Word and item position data
==========
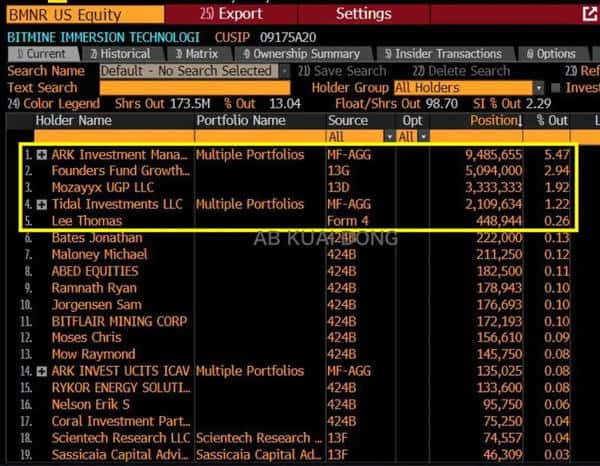Open the Settings menu
This screenshot has width=600, height=466.
tap(363, 14)
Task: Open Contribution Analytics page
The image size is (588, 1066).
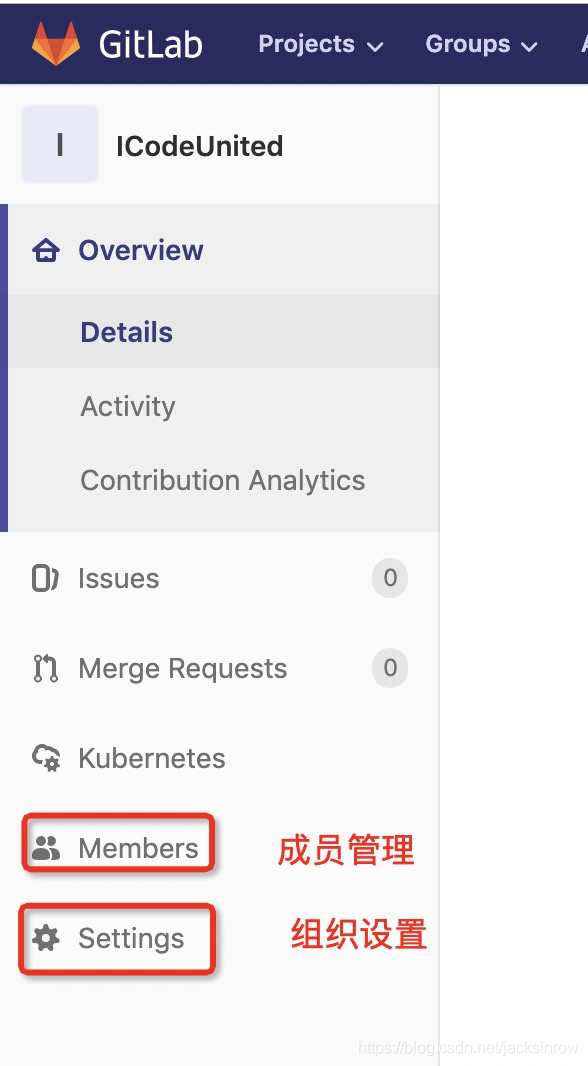Action: click(x=224, y=480)

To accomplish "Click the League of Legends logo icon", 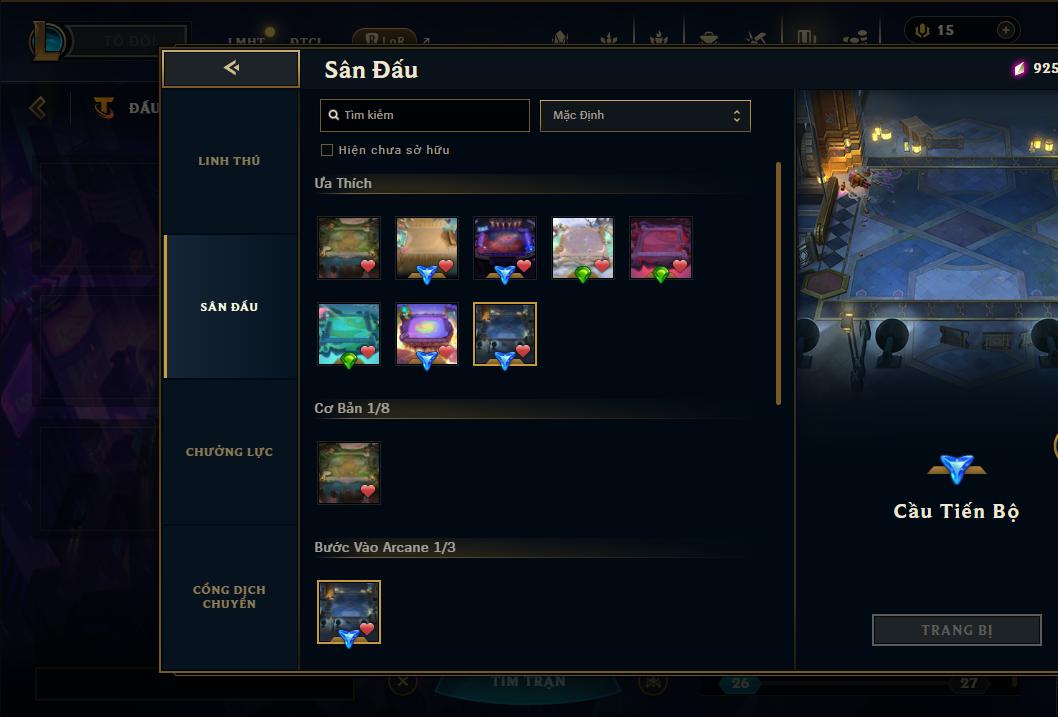I will [x=47, y=40].
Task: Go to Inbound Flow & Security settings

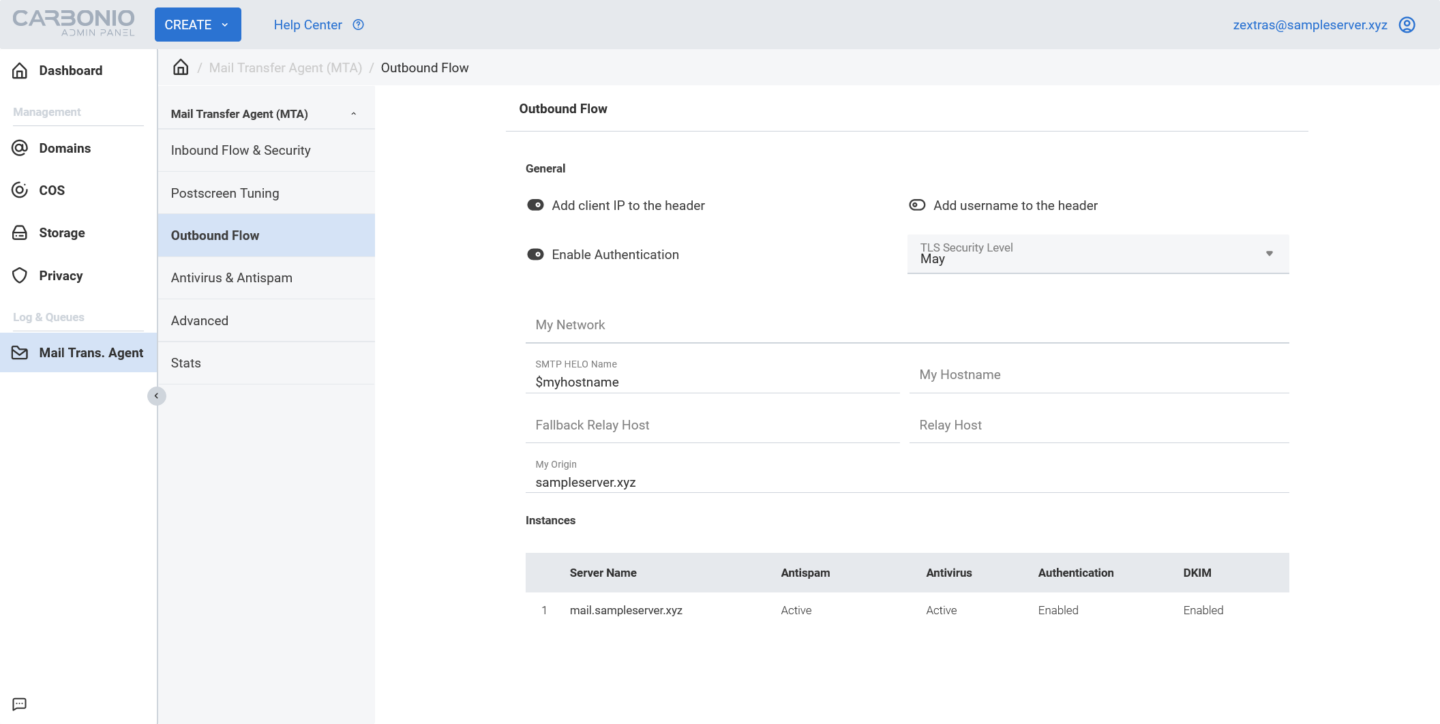Action: (x=240, y=150)
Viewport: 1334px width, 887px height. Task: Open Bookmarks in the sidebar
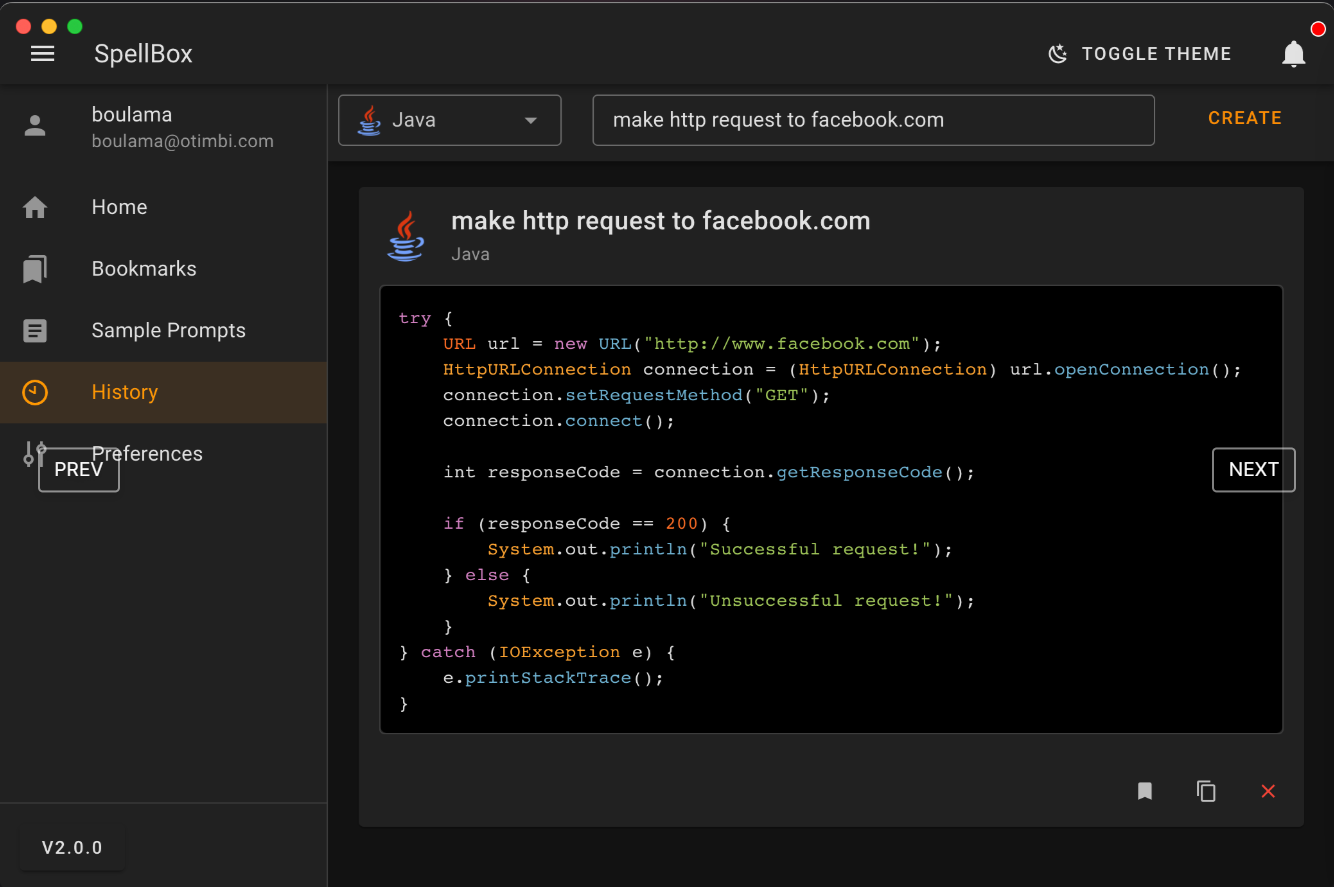(144, 269)
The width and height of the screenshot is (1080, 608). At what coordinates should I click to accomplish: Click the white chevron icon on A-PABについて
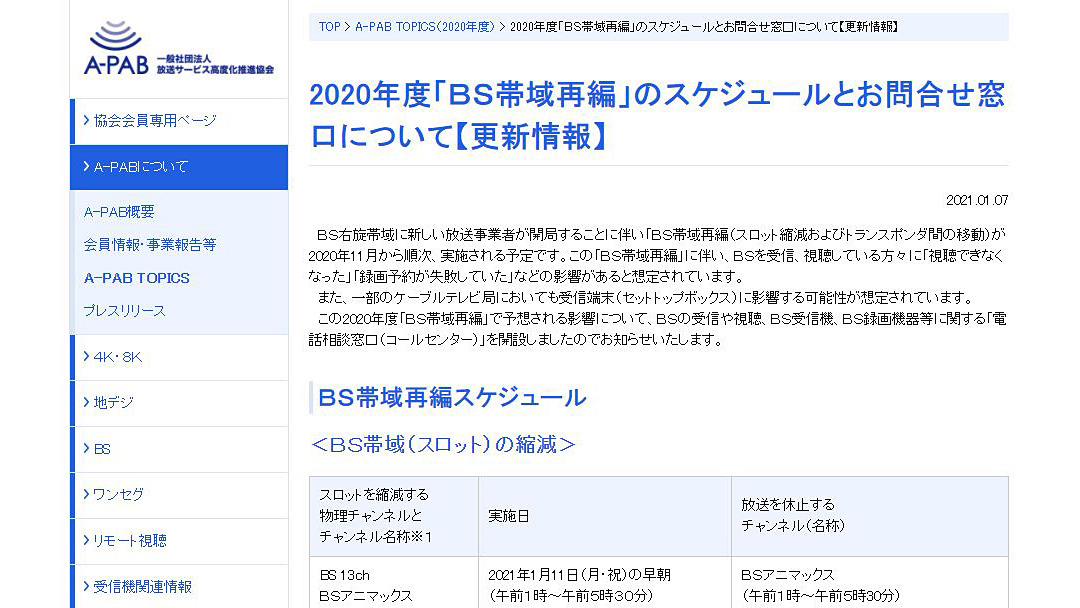[x=85, y=167]
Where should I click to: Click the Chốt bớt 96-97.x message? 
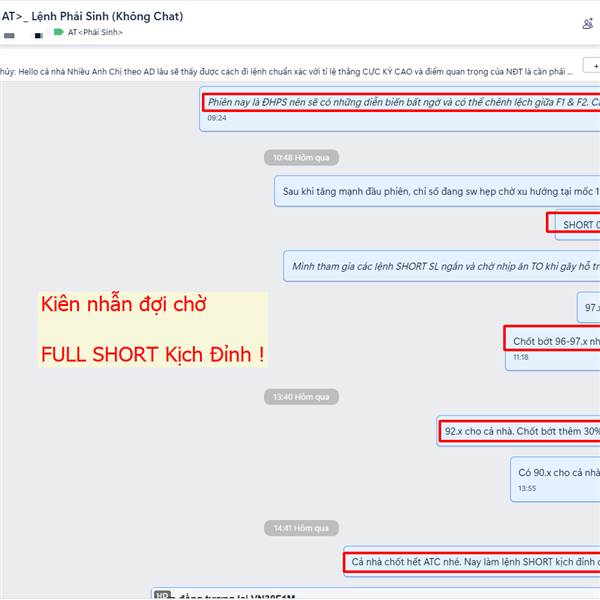coord(553,348)
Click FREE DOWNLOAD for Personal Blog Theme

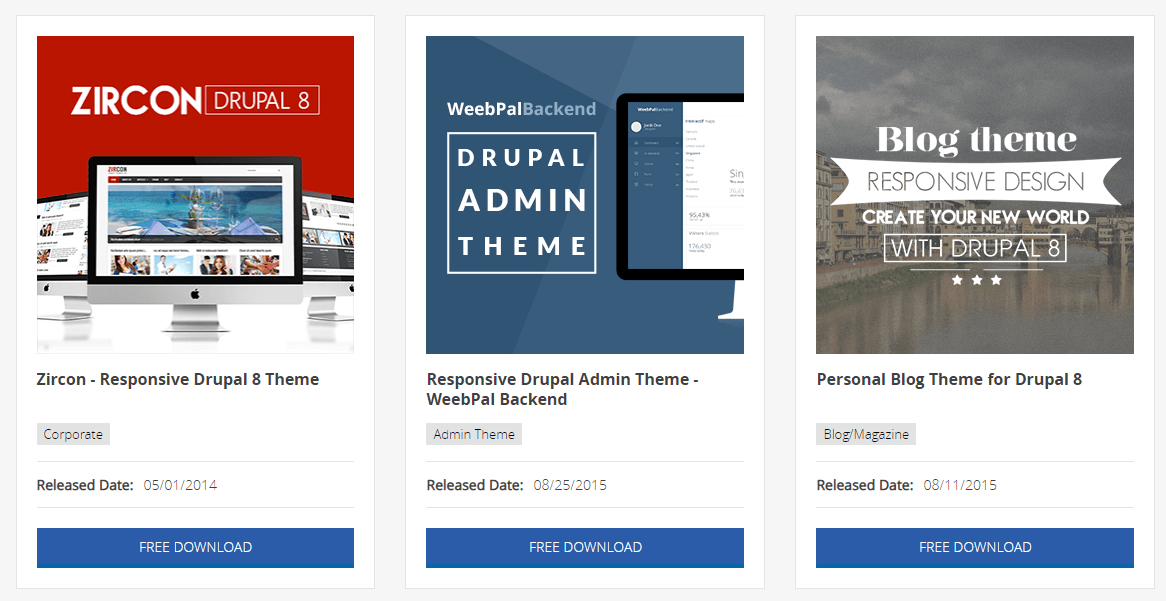pos(975,547)
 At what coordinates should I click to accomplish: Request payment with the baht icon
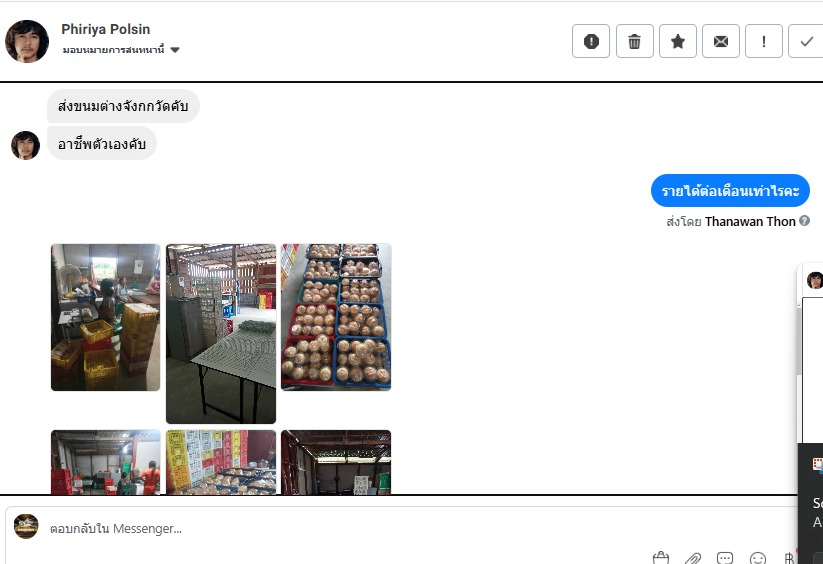pos(788,558)
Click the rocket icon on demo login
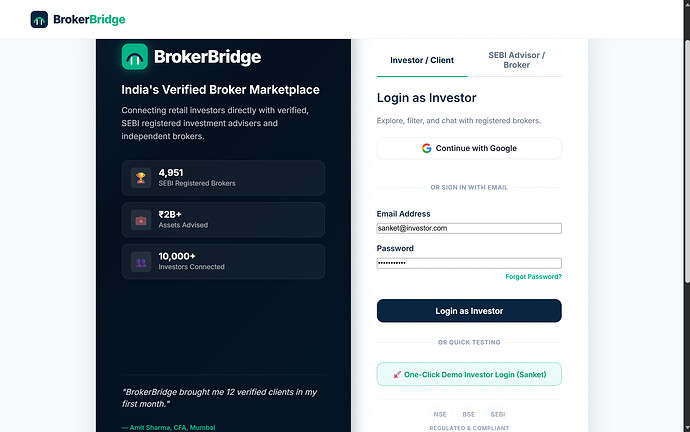Viewport: 690px width, 432px height. click(397, 375)
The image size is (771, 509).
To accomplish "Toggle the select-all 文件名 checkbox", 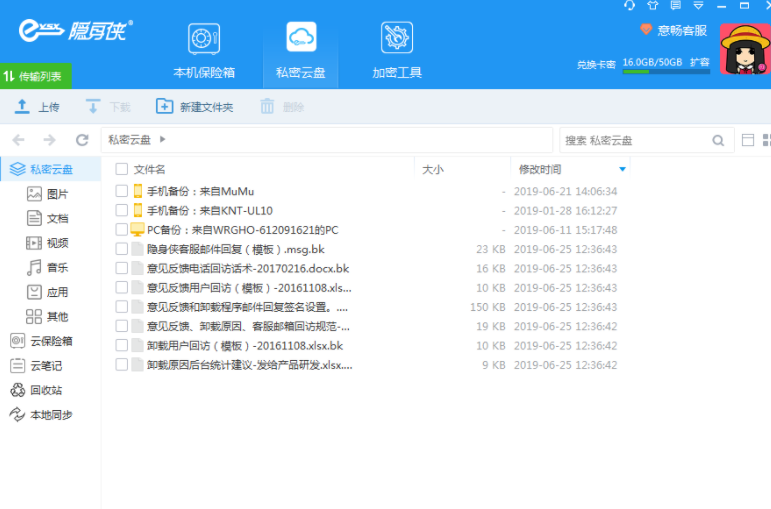I will [x=122, y=169].
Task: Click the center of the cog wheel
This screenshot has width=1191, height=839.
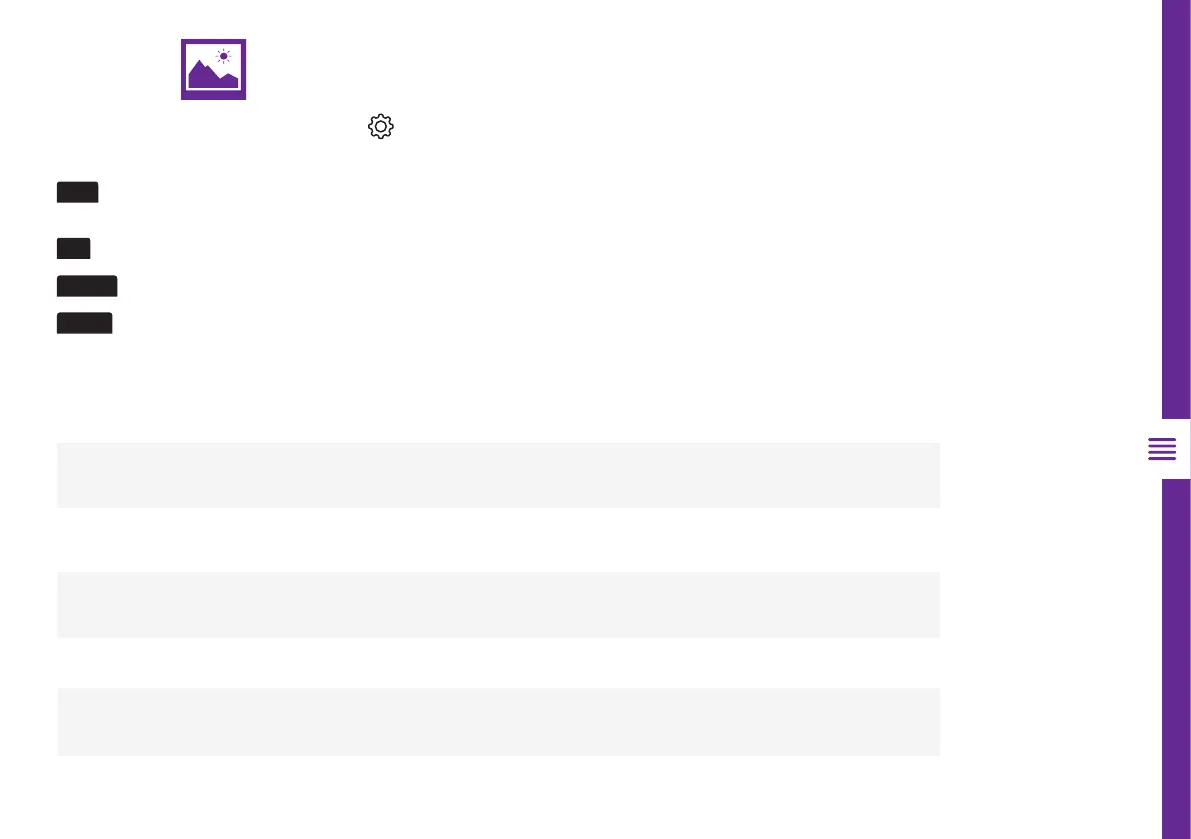Action: coord(381,127)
==========
## REQUIREMENT
Starting at the line "Task: Click the center of the cog wheel" and ending at the end of the listing, copy those lines again, changing "cog wheel" to "gear" and keeping everything else the same. Leave the pictures out of your copy.

## OUTPUT OF THE EXERCISE
Task: Click the center of the gear
This screenshot has width=1191, height=839.
Action: coord(381,127)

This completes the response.